**Directions for this task**
Below are the records. Retype exactly the lines between the lines holding "At what coordinates should I click to accomplish: Click PDF" and "Open author Patrick Gillespie's page", inclusive.

**Saved entries**
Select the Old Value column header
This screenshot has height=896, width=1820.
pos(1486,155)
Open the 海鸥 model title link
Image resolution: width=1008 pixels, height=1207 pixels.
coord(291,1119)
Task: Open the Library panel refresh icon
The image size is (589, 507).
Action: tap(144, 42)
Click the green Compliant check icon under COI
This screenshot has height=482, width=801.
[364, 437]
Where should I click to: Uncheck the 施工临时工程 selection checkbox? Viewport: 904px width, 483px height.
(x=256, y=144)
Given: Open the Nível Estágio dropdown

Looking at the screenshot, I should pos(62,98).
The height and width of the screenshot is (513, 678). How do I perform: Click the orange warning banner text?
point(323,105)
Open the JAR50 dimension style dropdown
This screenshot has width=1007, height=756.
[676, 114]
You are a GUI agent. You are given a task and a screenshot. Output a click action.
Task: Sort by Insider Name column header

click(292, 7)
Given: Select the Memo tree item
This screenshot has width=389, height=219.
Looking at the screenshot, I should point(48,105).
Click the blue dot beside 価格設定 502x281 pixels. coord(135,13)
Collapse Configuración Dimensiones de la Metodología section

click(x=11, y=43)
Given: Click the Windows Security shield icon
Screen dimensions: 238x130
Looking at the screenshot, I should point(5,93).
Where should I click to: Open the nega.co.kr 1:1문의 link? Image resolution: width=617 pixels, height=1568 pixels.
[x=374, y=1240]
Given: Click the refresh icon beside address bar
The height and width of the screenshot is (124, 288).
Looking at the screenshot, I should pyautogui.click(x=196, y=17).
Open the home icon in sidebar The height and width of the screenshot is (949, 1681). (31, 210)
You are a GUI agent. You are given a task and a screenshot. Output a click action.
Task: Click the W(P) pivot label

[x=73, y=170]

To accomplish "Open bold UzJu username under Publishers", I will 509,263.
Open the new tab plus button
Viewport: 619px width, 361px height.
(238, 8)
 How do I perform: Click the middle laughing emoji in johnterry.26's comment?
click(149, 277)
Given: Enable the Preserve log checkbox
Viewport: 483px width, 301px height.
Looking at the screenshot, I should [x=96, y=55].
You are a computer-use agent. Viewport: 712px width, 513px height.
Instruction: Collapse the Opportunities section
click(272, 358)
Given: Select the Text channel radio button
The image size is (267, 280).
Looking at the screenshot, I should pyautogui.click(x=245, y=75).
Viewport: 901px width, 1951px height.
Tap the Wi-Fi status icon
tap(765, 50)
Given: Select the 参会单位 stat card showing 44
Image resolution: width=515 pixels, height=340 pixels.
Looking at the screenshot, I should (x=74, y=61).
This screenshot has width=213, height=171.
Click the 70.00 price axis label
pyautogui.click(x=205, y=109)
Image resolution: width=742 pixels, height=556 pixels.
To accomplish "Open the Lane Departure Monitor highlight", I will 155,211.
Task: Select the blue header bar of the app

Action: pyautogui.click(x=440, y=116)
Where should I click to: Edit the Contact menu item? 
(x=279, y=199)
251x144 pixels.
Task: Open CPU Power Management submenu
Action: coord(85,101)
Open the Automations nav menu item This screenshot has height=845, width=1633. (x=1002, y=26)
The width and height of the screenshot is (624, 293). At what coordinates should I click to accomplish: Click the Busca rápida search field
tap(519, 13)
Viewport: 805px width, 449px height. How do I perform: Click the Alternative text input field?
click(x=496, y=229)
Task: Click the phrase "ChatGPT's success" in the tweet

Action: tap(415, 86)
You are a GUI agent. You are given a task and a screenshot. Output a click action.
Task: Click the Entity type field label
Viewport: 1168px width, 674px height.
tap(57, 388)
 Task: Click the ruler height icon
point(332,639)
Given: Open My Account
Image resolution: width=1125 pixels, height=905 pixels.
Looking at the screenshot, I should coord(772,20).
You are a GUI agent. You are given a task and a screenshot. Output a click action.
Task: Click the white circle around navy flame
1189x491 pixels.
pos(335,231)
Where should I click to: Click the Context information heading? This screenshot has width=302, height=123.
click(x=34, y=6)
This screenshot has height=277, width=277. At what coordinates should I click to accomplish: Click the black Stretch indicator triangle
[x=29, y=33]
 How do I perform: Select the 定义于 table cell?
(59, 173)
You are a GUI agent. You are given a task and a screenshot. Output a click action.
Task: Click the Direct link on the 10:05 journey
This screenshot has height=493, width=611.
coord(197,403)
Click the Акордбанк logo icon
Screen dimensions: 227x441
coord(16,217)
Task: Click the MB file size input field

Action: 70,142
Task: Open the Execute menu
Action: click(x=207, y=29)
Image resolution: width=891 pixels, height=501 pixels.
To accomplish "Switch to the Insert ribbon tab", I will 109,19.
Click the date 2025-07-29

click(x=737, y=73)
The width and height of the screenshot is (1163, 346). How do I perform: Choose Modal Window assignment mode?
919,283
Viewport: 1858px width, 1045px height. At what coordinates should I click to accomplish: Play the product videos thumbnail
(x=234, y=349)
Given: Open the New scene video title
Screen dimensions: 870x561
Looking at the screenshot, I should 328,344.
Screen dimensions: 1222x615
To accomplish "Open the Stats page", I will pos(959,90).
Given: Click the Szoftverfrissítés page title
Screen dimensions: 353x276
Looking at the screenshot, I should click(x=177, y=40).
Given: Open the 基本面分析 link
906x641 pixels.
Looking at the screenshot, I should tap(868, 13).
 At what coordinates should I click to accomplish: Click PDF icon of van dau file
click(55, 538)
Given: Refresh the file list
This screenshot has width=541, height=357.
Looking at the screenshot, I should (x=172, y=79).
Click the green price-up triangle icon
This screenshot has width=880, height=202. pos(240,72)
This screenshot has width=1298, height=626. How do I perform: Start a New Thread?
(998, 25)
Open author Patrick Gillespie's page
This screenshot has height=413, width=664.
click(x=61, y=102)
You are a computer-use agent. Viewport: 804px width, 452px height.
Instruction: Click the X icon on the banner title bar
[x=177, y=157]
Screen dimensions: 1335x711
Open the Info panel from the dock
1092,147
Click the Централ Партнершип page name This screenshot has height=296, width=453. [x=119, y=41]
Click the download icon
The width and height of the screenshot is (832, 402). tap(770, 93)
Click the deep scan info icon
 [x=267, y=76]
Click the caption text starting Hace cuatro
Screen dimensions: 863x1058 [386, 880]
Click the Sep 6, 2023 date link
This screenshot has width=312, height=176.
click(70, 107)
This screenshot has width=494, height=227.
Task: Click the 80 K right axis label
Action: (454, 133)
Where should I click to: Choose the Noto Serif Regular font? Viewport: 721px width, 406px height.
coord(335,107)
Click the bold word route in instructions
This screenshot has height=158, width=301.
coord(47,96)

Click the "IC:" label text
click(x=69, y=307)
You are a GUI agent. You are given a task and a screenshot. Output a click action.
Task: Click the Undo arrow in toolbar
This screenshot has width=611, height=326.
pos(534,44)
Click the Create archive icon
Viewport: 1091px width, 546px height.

**Your solution**
 At what coordinates should I click to accomplish: Click PDF icon of van dau file
click(55, 538)
Given: Refresh the file list
This screenshot has width=541, height=357.
Looking at the screenshot, I should (x=172, y=79).
Click the green price-up triangle icon
This screenshot has width=880, height=202. pos(240,72)
This screenshot has width=1298, height=626. How do I perform: Start a New Thread?
(998, 25)
Open author Patrick Gillespie's page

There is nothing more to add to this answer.